» Data provided:

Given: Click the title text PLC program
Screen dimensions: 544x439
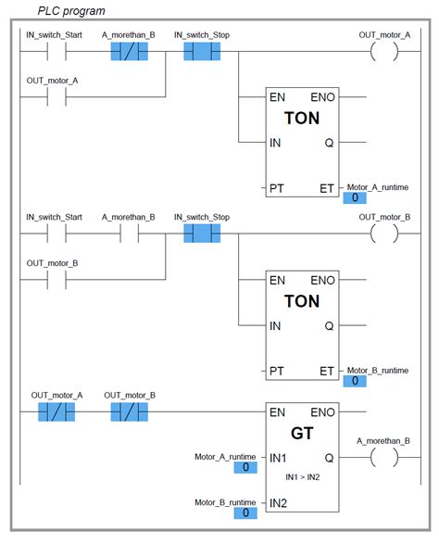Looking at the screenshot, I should [70, 11].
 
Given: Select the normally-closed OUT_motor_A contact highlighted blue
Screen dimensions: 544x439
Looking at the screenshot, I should [56, 411].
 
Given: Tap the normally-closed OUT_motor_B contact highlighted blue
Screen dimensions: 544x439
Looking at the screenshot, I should [130, 411].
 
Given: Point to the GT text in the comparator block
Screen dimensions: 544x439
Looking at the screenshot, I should [302, 433].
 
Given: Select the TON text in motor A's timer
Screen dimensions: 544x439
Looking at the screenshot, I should [302, 120].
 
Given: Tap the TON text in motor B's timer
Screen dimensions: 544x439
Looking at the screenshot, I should [302, 301].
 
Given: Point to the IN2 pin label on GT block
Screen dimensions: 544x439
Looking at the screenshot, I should [279, 503].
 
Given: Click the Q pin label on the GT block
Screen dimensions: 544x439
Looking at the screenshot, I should [329, 458].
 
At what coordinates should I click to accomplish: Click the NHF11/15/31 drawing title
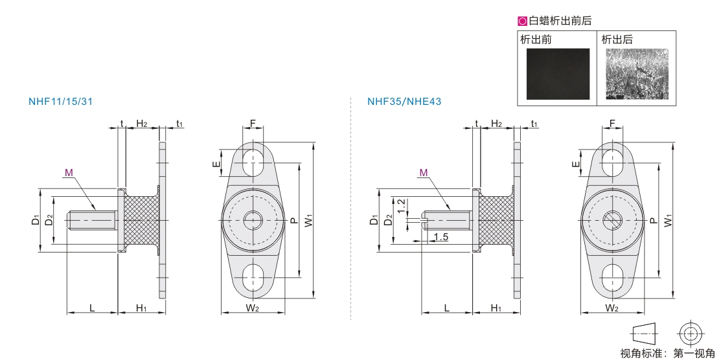[x=60, y=102]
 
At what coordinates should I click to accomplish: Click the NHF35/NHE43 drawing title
[x=404, y=102]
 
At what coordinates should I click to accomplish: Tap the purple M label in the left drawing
[x=69, y=173]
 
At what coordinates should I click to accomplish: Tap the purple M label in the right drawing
[x=423, y=173]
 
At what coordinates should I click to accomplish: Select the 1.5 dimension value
[x=440, y=237]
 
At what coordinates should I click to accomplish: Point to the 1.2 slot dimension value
[x=401, y=206]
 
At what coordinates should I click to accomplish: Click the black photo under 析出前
[x=558, y=74]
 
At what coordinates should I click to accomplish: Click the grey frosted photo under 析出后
[x=637, y=74]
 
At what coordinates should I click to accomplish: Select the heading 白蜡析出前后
[x=560, y=21]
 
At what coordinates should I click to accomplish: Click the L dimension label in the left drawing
[x=92, y=308]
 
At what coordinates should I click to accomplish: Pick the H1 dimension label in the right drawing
[x=496, y=308]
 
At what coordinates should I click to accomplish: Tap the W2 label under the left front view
[x=252, y=308]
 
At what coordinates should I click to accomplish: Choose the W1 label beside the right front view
[x=668, y=220]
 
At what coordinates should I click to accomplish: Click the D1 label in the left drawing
[x=36, y=220]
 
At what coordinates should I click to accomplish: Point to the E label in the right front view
[x=576, y=164]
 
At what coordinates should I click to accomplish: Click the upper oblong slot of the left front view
[x=253, y=163]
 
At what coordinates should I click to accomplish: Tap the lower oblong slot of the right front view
[x=612, y=278]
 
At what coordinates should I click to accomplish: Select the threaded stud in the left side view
[x=93, y=221]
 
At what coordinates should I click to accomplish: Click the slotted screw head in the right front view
[x=612, y=221]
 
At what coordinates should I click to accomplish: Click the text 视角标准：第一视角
[x=668, y=353]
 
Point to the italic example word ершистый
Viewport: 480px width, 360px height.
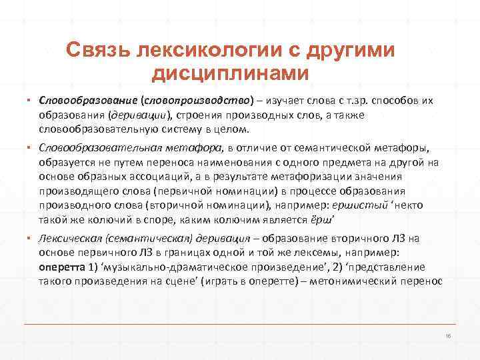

» What is asked:
Please write out again the entries in the part that opens with the line containing "the heading 白蜡析出前后" and closes with the line containing "[x=576, y=164]", both lines included. Multiply every coordinate in the answers by 1.7 and round it to a whole number, with halves rounded up, and leave all other text unchanged.

» Response:
At what coordinates should I click to accomplish: Select the heading 白蜡析出前后
[x=952, y=36]
 
At what coordinates should I click to accomplish: Click the L dimension label in the left drawing
[x=156, y=524]
 
At what coordinates should I click to accomplish: Pick the H1 dimension label in the right drawing
[x=843, y=524]
 
At what coordinates should I click to accomplish: Tap the W2 label under the left front view
[x=428, y=524]
 
At what coordinates should I click to accomplish: Choose the W1 label beside the right front view
[x=1136, y=374]
 
At what coordinates should I click to accomplish: Click the D1 label in the left drawing
[x=61, y=374]
 
At what coordinates should I click to accomplish: Point to the E label in the right front view
[x=979, y=279]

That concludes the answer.